Es giebt einen Hass auf Lüge und Verstellung aus einem reizbaren Ehrbegriff; es giebt einen ebensolchen Hass aus Feigheit, insofern die Lüge, durch ein göttliches Gebot, verboten ist. Zu feige, um zu lügen…

33.

Wie wenig gehört zum Glücke! Der Ton eines Dudelsacks. - Ohne Musik wäre das Leben ein Irrthum. Der Deutsche denkt sich selbst Gott liedersingend.

34.

On ne peut penser et écrire qu'assis (G. Flaubert). - Damit habe ich dich, Nihilist!
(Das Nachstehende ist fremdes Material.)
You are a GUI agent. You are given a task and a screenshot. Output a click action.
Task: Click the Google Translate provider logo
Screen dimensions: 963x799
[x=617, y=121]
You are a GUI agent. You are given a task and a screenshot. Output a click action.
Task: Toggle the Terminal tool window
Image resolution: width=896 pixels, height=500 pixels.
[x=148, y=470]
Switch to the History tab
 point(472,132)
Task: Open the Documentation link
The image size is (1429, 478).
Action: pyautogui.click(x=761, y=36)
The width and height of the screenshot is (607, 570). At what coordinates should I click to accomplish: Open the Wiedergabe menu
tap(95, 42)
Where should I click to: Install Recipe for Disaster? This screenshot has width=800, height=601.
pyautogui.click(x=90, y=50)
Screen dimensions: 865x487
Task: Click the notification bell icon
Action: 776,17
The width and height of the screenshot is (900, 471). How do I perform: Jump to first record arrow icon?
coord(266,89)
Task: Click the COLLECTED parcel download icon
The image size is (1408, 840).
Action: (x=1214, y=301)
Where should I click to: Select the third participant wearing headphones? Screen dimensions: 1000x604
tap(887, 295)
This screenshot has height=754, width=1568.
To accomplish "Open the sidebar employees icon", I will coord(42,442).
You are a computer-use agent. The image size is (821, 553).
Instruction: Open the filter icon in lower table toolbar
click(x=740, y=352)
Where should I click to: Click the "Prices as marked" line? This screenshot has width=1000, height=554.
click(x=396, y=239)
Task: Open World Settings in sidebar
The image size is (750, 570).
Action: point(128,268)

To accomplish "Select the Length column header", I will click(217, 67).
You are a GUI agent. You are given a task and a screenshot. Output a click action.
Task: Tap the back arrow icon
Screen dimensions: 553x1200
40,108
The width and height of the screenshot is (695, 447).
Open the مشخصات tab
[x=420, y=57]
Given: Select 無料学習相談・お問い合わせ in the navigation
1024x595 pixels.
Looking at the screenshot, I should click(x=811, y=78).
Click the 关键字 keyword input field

Das Sitzfleisch ist gerade die Sünde wider den heiligen Geist. Nur die ergangenen Gedanken haben Werth.

35.

Es giebt Fälle, wo wir wie Pferde sind, wir Psychologen, und in Unruhe gerathen: wir sehen unsren eignen Schatten vor uns auf und niederschwanken. Der Psychologe muss von sich absehn, um überhaupt zu sehn.

36.

Ob wir Immoralisten der Tugend Schaden thun? - Eben so wenig, als die Anarchisten den Fürsten. Erst seitdem diese angeschossen werden, sitzen sie wieder fest auf ihrem Thron. Moral: man muss die Moral anschiessen.